Five minutes, and you have a clean background replacement.

Common mistakes and how to avoid them

Starting over too often. If your selection is 90 percent right, add to or subtract from it instead of starting fresh. Use the modifier keys: Shift to add, Alt to subtract.

Ignoring Refine Edge. A raw selection almost always looks wrong at the edges. Feather by at least one pixel. Shift the edge inward by two or three. These small adjustments make a big visible difference.

Expecting perfection in hard cases. Hair, fur, smoke, glass, and water are genuinely hard to select. The automatic tools will not give you perfect results. Accept that you will need to touch up manually with the Selection Brush.
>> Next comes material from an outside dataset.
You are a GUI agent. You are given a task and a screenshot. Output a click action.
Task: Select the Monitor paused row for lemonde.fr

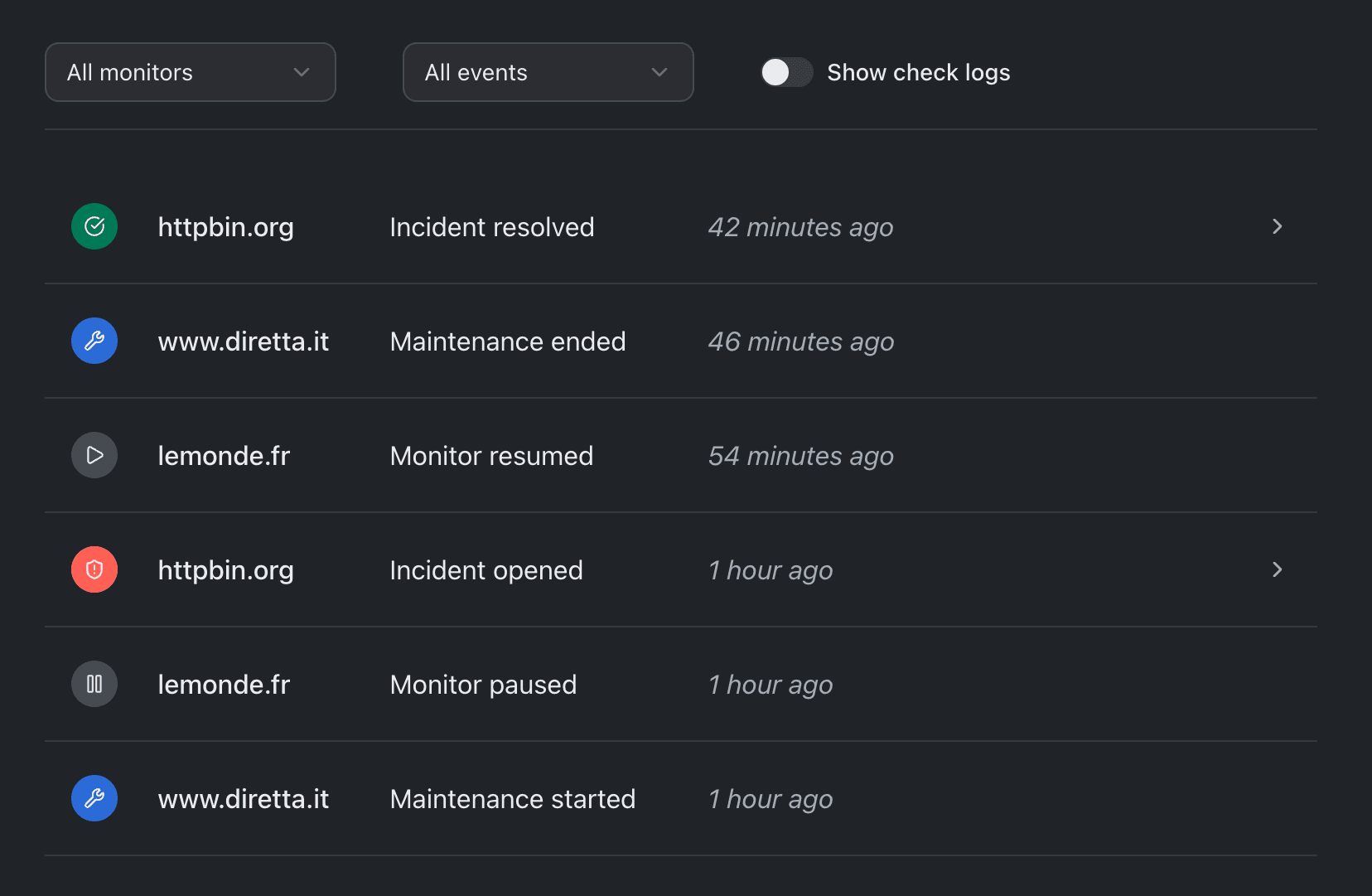483,684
Working at the wrong zoom level. Zoom in to 100 percent or higher to see the edge quality. A selection that looks fine zoomed out can look terrible at the edges up close.

What this unlocks

Once clean selections are in your toolkit, many other edits become possible:

  • Replace backgrounds without awkward fringes.
  • Apply an effect to a single person in a group photo.
  • Cut out a subject to place in a scrapbook.
  • Selectively brighten just one part of a landscape.
  • Change the color of clothing or objects.

The rest of Photoshop Elements builds on selections. Master this step and the rest gets noticeably easier.